Urban gardening and agriculture in public spaces are becoming accepted as potent means for personal transformation, small-scale economic activity, and for larger-scale climate mitigation and adaptation. This week, Dallas Interfaith Power & Light will be touring the East Dallas Promise of Peace community garden at White Rock United Methodist Church — built, of all places, on top of an unused parking lot! Based on the early feedback, we expect this will be the first of many opportunities to tour community gardens in the ambit of sacred spaces. Likewise, this will be the first of several blog posts on the subject.
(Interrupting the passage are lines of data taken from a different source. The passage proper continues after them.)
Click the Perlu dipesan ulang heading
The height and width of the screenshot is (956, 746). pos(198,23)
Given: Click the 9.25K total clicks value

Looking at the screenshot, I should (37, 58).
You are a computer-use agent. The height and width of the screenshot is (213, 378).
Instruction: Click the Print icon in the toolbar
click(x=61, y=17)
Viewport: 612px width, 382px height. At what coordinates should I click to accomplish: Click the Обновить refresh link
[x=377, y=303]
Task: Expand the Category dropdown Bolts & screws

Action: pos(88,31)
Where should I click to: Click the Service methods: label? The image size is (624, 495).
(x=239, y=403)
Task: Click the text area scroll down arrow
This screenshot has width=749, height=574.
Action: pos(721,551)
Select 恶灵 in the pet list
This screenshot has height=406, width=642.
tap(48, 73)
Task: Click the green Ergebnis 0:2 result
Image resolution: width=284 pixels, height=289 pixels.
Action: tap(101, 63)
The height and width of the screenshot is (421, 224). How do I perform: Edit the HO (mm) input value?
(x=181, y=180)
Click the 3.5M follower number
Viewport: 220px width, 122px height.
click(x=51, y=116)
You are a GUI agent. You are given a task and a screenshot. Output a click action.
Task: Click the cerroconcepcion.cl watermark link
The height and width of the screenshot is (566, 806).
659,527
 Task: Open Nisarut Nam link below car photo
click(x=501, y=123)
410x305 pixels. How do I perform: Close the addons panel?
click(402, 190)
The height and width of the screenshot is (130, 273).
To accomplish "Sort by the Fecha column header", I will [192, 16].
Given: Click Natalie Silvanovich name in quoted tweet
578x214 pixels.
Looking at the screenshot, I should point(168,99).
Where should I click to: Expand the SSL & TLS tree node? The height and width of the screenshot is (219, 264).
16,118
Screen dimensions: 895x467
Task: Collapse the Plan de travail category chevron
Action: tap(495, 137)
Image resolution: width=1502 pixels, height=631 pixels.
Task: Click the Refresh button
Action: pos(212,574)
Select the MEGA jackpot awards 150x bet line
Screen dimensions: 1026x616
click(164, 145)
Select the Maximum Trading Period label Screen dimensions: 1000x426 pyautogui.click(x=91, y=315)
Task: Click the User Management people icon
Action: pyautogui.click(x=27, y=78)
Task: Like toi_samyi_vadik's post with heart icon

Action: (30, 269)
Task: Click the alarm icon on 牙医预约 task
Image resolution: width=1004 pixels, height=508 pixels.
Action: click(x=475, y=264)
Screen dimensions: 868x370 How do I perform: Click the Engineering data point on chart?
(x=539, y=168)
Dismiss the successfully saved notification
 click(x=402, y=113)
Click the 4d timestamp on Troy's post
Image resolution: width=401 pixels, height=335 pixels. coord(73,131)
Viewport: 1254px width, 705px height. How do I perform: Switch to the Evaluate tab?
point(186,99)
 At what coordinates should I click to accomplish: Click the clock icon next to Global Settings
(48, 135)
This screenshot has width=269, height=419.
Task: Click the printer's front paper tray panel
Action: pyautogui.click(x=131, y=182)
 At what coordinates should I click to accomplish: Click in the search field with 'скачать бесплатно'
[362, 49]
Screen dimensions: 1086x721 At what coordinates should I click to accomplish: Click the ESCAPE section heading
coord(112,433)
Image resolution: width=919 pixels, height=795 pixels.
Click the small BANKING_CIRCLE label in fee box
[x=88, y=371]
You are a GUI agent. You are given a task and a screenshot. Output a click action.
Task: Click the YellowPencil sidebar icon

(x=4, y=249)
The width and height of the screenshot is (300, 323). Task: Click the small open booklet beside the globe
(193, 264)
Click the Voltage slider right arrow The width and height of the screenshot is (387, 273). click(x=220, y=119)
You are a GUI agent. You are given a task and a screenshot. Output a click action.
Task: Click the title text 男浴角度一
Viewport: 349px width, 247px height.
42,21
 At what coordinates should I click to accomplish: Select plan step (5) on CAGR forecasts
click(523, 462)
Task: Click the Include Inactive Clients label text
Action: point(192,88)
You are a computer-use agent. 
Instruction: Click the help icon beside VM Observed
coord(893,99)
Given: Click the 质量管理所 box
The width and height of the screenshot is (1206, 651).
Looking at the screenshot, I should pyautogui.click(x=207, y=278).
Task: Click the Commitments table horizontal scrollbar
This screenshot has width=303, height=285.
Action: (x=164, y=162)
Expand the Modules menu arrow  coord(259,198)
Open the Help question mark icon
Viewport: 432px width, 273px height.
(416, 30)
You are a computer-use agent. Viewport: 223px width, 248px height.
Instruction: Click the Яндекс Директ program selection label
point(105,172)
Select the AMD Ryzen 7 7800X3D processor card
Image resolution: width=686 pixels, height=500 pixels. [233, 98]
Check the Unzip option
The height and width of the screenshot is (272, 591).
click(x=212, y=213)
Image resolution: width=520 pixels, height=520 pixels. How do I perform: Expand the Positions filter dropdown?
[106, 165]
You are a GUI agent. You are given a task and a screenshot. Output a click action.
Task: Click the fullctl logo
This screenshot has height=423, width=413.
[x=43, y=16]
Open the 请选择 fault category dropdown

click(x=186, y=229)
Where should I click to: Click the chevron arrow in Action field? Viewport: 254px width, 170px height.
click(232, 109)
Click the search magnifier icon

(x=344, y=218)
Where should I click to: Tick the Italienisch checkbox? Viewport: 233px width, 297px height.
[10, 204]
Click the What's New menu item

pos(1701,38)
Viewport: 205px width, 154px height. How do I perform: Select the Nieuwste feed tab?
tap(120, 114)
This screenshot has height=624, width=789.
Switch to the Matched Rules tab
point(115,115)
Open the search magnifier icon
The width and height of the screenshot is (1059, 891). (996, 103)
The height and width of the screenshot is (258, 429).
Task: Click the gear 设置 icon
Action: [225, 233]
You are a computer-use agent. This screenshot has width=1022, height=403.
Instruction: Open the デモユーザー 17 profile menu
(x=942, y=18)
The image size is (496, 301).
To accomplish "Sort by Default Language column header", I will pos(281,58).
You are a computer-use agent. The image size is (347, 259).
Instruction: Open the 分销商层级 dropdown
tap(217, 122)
What is urban agriculture?
source: Some Rights Reserved,
by Flickr user Diamond Geezer.
From somewhere along the
Lea River, near London, U.K.
“Urban agriculture” is simply the act of bringing agriculture — the active development of food resources — into the city. It is highly scalable, and can take the shape of school yard plots, community gardens in vacant lots, small scale farms on reclaimed land, greenhouses on strong building roofs, or at its simplest, a patio of herbs and vegetables. Naturally, Wikipedia can tell you all about it. Another great resource for learning about this subject is the Resource Centres on Urban Agriculture and Food Security, an internationally-funded organization that works on issues of government policy and civic society capacity-building.
Where are they found?
In addition to Promise of Peace, there are many community gardens throughout the DFW area, including at numerous churches and temples. The Gardeners in Community Development Group tries to maintain a comprehensive list of such gardens.
Some of the many inspiring examples of urban agriculture elsewhere in North America include:
- Beacon Food Forest, currently under development in Seattle. "A Food Forest is a gardening technique or land management system that mimics a woodland ecosystem but substitutes in edible trees, shrubs, perennials and annuals."
- Lufa Farms, the rooftop greenhouse in Montreal. Read about David Suzuki's tour.
- Growing Home, a network of farms in the city of Chicago. "Growing Home changes lives and communities with organic agriculture - through job training, social enterprise, and community development."
- For backyard-farmer companies, business is bountiful. Interested in fresh food from your backyard, but don't have the time or skill to work the land yourself? Innovative companies are popping up that will send their farmers to manage the land for you.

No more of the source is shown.